● **TASK DETAILS**
Go through the records and extract every line with the word "showing".

(RECORDS FOR THIS TASK)

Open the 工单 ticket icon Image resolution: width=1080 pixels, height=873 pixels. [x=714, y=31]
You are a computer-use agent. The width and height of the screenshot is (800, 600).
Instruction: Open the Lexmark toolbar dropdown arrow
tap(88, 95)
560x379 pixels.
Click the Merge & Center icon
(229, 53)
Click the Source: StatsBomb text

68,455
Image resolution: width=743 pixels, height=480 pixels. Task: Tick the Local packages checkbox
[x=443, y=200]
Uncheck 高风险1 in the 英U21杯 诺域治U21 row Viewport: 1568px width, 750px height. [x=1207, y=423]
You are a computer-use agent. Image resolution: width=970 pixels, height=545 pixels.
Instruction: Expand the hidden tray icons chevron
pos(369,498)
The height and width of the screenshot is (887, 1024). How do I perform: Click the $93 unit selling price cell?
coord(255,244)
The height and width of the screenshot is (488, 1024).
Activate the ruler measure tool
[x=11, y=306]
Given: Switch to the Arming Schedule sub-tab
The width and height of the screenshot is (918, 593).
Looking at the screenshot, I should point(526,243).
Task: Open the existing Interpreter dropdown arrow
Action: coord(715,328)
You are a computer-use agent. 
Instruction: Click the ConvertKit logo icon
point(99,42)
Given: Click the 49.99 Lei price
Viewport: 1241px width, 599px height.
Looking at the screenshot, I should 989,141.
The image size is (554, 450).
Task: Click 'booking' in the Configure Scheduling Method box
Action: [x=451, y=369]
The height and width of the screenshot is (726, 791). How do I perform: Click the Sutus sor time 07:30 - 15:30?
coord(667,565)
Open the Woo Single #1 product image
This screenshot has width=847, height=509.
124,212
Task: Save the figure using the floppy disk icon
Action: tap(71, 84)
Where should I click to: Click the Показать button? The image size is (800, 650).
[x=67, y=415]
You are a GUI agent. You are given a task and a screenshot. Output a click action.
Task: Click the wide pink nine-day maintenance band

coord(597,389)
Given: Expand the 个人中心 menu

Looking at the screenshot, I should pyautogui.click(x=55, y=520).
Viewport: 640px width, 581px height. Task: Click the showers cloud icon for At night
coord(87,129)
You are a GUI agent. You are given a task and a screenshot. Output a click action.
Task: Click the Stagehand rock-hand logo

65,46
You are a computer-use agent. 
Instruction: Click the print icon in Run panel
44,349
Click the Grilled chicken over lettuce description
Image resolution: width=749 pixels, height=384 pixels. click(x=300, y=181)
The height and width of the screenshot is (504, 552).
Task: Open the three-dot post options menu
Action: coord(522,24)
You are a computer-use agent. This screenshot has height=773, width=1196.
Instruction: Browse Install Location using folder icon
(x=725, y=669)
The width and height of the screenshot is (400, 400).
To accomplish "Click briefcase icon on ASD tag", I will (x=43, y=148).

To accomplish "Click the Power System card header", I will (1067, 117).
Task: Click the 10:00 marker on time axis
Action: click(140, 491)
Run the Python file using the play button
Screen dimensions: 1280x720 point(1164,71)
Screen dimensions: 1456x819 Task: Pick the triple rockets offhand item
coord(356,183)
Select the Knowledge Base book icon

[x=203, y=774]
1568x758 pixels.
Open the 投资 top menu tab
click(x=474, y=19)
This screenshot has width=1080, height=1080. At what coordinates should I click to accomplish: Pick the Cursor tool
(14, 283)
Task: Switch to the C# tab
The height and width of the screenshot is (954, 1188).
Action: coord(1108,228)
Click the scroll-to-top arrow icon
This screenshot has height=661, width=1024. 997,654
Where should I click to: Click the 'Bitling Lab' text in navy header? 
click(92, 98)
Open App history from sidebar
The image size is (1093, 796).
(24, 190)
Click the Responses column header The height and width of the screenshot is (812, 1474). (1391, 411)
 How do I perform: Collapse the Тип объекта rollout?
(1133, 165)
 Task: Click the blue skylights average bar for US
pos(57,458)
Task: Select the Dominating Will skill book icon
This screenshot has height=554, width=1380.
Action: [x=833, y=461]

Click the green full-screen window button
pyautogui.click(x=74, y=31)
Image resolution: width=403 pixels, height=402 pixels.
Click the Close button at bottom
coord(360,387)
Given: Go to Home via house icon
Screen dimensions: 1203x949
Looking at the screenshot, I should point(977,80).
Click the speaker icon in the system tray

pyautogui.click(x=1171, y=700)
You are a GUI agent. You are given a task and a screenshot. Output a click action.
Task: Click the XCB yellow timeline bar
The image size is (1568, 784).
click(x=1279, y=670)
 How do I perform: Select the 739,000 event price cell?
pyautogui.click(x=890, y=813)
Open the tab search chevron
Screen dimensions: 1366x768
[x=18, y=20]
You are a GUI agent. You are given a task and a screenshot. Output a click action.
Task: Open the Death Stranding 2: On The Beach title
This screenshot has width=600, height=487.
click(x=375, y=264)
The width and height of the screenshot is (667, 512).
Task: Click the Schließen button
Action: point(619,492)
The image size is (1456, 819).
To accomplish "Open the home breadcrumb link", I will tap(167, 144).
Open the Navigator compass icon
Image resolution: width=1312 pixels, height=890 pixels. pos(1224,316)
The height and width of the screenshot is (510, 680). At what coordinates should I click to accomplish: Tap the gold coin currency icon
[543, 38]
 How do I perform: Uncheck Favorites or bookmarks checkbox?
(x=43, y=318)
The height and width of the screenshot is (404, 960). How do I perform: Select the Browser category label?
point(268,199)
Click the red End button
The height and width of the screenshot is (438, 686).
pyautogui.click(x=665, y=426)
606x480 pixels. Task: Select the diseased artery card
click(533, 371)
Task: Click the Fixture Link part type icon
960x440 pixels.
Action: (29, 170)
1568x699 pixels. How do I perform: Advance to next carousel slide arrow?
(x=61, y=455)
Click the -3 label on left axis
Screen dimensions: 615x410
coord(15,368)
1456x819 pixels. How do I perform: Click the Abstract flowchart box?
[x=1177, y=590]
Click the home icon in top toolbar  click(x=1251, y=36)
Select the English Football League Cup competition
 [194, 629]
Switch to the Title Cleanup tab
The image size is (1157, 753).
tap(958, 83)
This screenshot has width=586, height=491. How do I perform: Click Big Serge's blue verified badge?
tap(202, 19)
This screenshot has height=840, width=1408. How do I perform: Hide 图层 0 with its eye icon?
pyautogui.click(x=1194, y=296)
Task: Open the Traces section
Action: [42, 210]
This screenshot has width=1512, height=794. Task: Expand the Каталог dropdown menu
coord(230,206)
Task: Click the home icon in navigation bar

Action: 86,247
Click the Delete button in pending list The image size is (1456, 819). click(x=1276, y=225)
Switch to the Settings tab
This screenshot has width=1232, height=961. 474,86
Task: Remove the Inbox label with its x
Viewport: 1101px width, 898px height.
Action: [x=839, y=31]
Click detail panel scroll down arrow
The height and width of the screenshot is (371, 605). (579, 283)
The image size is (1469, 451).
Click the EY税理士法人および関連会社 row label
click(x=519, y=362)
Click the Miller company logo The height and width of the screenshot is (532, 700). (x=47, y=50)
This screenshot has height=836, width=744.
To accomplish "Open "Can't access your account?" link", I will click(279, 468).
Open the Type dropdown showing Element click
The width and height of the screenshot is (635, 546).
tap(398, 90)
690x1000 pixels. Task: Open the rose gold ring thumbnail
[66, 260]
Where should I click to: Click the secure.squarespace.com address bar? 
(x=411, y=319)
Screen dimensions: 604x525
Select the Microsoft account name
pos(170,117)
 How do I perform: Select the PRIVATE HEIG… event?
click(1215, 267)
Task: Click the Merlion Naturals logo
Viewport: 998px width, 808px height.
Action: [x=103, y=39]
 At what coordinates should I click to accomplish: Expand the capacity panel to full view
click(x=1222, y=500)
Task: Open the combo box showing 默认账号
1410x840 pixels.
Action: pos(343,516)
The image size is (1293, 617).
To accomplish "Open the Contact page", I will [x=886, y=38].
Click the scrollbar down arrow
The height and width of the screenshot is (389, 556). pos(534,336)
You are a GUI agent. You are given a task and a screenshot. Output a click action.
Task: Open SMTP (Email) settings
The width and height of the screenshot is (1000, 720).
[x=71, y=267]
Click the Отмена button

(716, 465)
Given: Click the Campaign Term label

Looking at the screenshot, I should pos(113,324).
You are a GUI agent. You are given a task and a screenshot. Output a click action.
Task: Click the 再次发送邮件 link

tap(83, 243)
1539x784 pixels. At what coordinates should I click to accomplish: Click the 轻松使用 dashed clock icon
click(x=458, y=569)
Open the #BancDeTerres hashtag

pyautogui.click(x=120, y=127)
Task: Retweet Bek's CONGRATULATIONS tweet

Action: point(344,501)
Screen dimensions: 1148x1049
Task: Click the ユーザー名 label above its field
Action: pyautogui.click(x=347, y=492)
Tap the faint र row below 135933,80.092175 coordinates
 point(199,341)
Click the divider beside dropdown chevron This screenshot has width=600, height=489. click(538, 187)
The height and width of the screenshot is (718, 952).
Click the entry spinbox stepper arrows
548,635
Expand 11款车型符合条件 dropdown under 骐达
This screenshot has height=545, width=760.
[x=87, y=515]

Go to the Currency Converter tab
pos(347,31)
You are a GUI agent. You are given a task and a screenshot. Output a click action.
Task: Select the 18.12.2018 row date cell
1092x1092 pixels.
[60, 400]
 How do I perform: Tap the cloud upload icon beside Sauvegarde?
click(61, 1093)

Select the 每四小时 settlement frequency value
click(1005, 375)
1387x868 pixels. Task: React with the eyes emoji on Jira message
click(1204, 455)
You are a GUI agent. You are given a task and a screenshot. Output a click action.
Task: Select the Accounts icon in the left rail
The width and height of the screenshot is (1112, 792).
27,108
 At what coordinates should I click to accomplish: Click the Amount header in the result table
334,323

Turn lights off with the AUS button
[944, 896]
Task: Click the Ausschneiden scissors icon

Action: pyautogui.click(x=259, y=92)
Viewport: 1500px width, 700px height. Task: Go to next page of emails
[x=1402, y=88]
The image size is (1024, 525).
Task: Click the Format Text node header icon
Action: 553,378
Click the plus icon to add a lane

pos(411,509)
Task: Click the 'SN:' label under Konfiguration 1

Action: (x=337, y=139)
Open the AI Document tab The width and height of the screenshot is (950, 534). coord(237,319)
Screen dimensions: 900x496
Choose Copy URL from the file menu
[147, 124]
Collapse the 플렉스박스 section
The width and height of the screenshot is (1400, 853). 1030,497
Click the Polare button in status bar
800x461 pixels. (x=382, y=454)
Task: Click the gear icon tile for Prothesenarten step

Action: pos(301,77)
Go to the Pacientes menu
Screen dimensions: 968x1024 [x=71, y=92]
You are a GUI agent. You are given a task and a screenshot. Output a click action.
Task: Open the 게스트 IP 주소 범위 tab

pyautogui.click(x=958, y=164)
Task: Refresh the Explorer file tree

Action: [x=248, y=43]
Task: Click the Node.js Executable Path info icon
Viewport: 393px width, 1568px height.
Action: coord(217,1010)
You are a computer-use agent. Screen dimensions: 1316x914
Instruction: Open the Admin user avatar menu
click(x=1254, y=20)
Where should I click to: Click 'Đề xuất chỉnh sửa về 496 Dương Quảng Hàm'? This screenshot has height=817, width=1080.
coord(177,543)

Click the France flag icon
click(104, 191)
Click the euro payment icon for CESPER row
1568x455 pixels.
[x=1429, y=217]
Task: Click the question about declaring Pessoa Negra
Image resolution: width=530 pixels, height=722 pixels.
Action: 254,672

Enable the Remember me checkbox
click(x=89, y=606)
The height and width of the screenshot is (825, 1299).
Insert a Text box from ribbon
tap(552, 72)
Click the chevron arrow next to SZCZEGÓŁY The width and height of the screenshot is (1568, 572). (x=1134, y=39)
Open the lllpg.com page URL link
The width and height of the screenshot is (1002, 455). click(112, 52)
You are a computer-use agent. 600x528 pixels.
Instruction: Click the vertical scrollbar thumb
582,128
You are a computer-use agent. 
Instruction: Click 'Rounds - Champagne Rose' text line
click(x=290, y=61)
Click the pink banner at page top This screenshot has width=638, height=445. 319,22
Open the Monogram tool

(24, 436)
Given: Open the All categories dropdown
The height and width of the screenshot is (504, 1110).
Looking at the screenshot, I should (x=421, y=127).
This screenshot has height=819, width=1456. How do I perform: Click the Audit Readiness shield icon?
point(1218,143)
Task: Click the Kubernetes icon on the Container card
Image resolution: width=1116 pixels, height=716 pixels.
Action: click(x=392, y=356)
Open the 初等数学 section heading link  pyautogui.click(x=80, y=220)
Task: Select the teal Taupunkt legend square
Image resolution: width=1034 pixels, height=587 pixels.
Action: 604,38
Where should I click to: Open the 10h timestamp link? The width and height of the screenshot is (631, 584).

(End RECORDS FOR THIS TASK)

● **EXERCISE RESULT**
Open the Type dropdown showing Element click
Task: Open the combo box showing 默认账号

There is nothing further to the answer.